事業をマンニングに特化して、一時期は5隻のマンニングで50名程度の船員を抱えていましたが、やはり一番気を遣ったのは配乗でした。人と人との関係が良くなければ、いい仕事はできません。
それは仕事であっても、普段の生活であっても同じだと思います。
40歳を過ぎてからゴルフを始め、人とのつながりも広がりました。これからも、船と人を大切にし、仕事もプライベートも充実した人生を送っていきたいと考えています。

オーナーってどんな人?

オーナーってどんな人?

見たままの真っ直ぐな人です。
今まで大変な時期もありましたが、つらい時や苦しい時に不思議と良いきっかけが生まれて、それを乗り越えていくことができました。とても強いツキも持った人だと思います。
主人は船、私は会計と役割分担がはっきりしていて、船のこと、船員のことは、全て主人の頭の中に入っています。 人から好かれるタイプのようで、主人から声をかけると人が自然と集まりますし、よく声もかけられるようです。今でいう癒し系なのかもしれません。船中心で友人のほとんどが船員だったので、私がゴルフを勧め、交友関係も広がり、下船中でも友人と出かけることが多くなりました。 ゴルフコンペでは、優勝やらホールインワンやら、色々なカップを持ち帰ってきて、ズバ抜ぬけて上達しているようです。

~オーナーさんのとっておき!~

オーナーさんのとっておき!

熊本名物の健康食「からし蓮根」がお薦めです!

からし蓮根(れんこん)は、今から約360年前(江戸時代)に病弱だった熊本藩主細川忠利のために発明された「健康食」です。
蓮根は増血剤として優れている上に辛子(からし)には食欲増進作用があるため、栄養食として病弱だった殿様に献上したのが始まりだったと言われています。また、蓮根を輪切りにした断面が細川家の家紋(九曜紋)と似ていたことから当時は門外不出の料理とされていましたが、明治維新からは一般にも製法が伝わり、熊本名物の一つとなりました。

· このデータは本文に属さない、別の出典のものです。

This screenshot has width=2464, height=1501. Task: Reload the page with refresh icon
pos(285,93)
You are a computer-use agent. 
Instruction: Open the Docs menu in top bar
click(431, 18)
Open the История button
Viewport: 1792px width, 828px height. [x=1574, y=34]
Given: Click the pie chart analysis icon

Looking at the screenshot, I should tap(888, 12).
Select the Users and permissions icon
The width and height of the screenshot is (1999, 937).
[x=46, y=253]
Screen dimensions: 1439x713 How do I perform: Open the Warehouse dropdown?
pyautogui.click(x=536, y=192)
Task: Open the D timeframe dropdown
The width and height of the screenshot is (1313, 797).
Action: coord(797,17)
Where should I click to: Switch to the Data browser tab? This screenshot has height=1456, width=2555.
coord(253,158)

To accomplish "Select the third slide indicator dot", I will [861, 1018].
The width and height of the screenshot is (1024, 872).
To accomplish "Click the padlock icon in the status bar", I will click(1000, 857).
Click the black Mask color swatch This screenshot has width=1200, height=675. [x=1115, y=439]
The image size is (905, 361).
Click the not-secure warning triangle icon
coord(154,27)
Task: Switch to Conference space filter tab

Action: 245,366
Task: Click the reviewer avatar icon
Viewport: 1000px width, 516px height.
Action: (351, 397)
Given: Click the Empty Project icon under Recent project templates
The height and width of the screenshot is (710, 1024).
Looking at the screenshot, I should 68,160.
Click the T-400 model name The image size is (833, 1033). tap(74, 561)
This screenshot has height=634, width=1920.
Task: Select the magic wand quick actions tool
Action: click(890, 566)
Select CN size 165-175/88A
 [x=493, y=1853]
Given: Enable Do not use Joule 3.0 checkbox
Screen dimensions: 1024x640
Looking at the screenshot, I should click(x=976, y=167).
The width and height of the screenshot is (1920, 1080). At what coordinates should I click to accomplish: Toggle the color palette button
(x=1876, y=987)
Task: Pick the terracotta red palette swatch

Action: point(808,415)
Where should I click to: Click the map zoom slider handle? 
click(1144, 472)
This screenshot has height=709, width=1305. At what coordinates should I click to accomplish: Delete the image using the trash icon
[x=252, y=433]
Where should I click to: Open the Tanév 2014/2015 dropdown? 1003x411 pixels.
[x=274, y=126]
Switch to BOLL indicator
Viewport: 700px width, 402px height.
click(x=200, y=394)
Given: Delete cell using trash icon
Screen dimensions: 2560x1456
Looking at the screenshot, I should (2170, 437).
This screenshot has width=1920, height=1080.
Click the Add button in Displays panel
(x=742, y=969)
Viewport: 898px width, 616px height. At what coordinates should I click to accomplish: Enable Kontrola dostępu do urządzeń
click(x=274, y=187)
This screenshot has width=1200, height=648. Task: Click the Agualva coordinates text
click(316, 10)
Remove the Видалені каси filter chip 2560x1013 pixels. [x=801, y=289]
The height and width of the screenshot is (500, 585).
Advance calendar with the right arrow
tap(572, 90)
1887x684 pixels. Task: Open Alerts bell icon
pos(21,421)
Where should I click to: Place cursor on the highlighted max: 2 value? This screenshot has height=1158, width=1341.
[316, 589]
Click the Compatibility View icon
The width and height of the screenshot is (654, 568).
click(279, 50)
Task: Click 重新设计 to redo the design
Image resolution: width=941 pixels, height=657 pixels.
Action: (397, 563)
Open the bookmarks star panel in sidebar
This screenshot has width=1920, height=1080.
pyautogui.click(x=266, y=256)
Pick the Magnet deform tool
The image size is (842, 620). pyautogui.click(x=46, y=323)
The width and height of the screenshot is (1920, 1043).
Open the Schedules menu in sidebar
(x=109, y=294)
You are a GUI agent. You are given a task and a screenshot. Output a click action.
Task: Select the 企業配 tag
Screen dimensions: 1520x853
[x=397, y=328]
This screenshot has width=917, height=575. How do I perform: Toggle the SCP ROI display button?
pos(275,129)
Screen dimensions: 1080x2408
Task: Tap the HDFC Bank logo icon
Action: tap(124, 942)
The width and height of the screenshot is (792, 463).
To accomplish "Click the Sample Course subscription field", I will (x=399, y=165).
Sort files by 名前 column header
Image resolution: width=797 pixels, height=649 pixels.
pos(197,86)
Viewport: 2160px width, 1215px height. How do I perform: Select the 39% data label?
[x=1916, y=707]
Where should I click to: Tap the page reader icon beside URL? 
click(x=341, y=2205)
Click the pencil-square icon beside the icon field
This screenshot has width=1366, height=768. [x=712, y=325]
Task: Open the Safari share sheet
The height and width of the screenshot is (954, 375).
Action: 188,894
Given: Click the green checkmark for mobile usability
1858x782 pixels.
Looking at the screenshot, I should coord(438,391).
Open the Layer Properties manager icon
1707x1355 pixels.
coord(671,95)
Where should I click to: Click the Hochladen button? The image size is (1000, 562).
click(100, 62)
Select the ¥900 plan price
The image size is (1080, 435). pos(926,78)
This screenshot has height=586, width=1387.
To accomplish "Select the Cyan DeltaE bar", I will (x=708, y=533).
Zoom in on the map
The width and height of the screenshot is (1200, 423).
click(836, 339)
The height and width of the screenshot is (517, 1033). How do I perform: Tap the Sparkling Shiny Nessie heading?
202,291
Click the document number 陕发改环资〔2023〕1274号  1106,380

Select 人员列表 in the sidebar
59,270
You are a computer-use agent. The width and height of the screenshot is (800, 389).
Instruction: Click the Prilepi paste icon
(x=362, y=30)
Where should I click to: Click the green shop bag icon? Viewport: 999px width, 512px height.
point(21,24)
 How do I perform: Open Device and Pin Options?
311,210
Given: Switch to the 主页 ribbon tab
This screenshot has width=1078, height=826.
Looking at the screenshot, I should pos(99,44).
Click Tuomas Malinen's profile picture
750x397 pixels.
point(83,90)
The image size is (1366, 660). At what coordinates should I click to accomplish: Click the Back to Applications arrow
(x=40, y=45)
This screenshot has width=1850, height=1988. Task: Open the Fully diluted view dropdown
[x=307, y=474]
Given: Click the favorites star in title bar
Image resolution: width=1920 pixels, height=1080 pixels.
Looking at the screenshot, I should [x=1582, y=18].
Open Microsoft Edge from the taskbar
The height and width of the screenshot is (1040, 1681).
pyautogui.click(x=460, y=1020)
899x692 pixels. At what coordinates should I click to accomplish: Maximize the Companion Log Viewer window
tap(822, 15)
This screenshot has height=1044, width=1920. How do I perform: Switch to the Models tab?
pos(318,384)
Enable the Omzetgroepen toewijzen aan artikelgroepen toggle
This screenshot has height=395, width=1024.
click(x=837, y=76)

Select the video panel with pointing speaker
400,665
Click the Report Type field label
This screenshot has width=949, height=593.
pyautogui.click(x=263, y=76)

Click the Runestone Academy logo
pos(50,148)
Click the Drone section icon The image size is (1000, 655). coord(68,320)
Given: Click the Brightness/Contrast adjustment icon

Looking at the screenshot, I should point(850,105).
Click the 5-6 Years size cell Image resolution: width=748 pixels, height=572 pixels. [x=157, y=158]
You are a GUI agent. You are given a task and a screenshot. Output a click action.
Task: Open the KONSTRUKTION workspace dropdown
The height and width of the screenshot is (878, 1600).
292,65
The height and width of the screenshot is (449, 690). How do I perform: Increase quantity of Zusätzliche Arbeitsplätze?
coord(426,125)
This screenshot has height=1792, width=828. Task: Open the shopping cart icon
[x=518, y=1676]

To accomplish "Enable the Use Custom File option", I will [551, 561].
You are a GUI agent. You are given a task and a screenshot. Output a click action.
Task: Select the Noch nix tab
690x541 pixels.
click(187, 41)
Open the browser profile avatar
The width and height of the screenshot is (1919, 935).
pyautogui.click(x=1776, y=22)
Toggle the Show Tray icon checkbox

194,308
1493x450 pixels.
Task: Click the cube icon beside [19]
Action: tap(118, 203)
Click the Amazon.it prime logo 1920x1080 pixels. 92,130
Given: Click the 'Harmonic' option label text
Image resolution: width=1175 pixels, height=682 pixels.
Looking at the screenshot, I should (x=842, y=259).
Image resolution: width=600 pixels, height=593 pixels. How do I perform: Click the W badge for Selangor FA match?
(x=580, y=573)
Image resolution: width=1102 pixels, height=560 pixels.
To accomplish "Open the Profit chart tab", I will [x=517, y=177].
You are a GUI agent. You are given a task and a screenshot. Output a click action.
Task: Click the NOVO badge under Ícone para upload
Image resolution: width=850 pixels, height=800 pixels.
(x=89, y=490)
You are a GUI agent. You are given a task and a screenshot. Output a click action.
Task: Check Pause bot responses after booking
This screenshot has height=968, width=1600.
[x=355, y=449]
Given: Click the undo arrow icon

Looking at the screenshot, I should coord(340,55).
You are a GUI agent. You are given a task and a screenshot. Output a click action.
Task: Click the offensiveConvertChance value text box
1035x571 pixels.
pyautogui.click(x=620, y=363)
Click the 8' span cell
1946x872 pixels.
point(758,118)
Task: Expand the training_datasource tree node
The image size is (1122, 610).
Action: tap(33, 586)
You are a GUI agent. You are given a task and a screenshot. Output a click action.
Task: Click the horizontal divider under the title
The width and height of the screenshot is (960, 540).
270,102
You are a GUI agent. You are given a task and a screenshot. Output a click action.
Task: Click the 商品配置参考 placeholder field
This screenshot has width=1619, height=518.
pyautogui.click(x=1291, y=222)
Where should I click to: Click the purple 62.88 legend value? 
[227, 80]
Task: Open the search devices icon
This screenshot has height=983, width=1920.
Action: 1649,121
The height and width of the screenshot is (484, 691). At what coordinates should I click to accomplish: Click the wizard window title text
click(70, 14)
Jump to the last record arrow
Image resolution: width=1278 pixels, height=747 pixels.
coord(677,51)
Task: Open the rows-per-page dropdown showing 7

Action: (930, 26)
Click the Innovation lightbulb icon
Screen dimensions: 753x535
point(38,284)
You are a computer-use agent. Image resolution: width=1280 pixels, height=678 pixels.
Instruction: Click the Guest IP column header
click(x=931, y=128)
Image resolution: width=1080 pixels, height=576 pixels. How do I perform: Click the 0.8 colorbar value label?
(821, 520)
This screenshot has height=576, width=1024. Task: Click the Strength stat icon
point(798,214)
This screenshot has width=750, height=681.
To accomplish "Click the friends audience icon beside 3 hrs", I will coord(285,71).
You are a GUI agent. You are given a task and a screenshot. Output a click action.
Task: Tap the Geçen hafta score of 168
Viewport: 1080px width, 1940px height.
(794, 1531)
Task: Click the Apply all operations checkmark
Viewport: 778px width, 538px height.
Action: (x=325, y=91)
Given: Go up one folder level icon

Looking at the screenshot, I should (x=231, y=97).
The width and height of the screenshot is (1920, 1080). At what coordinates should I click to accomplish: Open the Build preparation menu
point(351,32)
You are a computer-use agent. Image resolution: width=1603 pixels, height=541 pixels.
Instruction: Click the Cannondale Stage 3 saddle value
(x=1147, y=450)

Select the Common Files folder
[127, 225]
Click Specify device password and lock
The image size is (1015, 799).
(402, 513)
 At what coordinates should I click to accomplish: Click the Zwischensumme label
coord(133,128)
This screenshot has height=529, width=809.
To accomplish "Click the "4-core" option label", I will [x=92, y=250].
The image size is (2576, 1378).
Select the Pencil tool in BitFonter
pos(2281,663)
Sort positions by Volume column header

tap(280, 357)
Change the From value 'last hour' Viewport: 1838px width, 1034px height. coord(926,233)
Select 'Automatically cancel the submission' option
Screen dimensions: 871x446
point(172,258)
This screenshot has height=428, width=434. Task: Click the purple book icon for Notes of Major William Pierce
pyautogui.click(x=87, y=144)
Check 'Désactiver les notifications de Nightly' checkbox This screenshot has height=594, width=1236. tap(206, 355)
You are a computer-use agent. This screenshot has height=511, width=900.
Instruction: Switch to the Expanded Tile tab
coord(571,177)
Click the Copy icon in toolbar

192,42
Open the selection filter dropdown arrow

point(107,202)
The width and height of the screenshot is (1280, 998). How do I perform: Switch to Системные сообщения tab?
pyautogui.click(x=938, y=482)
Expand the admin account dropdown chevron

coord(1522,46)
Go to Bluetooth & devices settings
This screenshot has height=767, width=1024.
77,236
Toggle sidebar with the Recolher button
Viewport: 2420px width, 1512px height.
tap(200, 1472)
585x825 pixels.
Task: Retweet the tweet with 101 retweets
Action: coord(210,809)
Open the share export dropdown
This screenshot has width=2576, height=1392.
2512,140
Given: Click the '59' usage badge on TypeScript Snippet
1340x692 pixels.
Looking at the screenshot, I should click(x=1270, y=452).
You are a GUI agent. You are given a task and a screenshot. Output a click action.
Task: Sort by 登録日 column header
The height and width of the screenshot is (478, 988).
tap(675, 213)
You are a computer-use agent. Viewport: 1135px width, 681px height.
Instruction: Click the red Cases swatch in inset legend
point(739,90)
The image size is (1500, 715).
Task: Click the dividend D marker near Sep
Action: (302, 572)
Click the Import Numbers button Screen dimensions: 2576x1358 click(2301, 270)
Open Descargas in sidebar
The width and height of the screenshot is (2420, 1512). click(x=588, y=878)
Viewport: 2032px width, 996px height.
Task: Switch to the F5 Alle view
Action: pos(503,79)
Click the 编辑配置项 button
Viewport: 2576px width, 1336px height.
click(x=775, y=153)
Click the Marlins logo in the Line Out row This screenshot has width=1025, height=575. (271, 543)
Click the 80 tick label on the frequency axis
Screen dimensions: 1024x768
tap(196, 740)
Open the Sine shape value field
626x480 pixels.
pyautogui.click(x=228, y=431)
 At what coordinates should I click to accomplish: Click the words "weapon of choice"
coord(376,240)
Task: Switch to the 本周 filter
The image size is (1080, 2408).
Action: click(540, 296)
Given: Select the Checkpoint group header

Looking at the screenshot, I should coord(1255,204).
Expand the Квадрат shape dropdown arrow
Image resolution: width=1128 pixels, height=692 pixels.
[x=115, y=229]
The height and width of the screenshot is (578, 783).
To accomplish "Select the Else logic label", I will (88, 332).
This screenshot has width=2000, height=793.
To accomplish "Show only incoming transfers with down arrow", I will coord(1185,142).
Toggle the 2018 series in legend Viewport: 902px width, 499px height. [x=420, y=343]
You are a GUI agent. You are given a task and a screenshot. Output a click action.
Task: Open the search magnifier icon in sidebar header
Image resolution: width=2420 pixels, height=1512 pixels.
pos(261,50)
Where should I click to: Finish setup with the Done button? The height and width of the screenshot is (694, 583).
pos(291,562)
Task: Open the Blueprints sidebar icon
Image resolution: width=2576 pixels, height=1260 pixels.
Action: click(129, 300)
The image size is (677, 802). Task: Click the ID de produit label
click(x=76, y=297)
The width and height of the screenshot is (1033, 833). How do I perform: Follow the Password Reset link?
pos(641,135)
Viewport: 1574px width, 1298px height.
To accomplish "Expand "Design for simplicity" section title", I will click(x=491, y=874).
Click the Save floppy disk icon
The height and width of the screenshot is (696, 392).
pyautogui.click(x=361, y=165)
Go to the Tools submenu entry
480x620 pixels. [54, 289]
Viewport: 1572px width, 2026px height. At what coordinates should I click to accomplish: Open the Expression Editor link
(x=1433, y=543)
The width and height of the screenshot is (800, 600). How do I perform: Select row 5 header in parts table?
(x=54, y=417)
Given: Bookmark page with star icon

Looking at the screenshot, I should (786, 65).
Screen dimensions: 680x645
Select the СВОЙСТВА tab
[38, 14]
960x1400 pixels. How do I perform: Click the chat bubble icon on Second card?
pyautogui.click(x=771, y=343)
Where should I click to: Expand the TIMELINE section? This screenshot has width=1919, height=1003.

ゆでた蓮根に、辛子と熊本名産の麦みそを練り合わせたものを詰めて、ころもを付けて揚げたもので、現在でも江戸時代の製法を受け継いでいます。蓮根のシャキシャキした歯触りと、ツーンとした辛子の味が、絶妙にマッチしていて、酒の肴にもぴったりです。熊本のおせち料理や冠婚葬祭の時には欠かせないものとなっています。
江戸時代から続く栄養食で一度味わうと不思議とクセになる、熊本名物「からし蓮根」を是非一度ご賞味ください。